Read Sugar in the Blood Online
Authors: Andrea Stuart
The environmental impact of sugar remains appalling. Just as in Barbados, where the crop destroyed a complete natural ecosystem, in Florida too its legacy is disastrous: it bleeds water from the Everglades and pollutes its run-offs. In India, sugar mill waste has contaminated streams and coastal waters, killing off marine life. Its impact on global health has also been devastating. It is the key ingredient in ubiquitous products like Coca-Cola, ice cream and candy. It is also the hidden persuader in the most unlikely range of products from soup to ketchup and bread.
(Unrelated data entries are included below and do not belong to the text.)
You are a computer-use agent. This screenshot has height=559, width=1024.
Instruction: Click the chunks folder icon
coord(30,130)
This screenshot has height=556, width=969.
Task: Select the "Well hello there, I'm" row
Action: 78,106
As a result it is a significant contributor to obesity and diabetes, which is colloquially known as having “sugar in the blood.” And, as in the past, it is the poor and the disadvantaged who suffer most from the dietary dangers associated with sugar. Indeed, the only upside in what Elizabeth Abbott calls sugar’s “relentlessly sad and bad story” is its potential to create ethanol, a cane-based, ecologically friendly fuel that might one day replace oil.
For the Ashby family specifically, the picture is largely positive. George Ashby spawned a succession of descendants who were raised in a place that he could never even have conceived of before he arrived. The world that became their home was a land of sunlight and warmth where they became accustomed to different foods, traditions and beliefs. They mutated from a traditional English family to a multi-hued one with white, brown and black faces. Of George Ashby’s descendants who migrated in their turn, their fates have been as varied and complex. Many of them suffered extreme hardship, while others achieved great success and happiness. The pattern of their movement—to other islands in the Caribbean, to the U.S. and UK, to Canada and as far away as Australia—has mirrored that of their fellow islanders. Those who remained in Barbados have done well, but perhaps suffered more from the complex psychological pressures that evolved from slavery, since
it is still a country deeply influenced by the interactions of colour and class. My mother’s two sisters found out for themselves how slowly social change comes about. One fell for a dark-skinned Barbadian; but even in the 1970s, the familial pressure was such that she felt she could not marry him. The other, meanwhile, fell in love with a married white man. He loved her in return but would not leave his wife for a brown-skinned woman.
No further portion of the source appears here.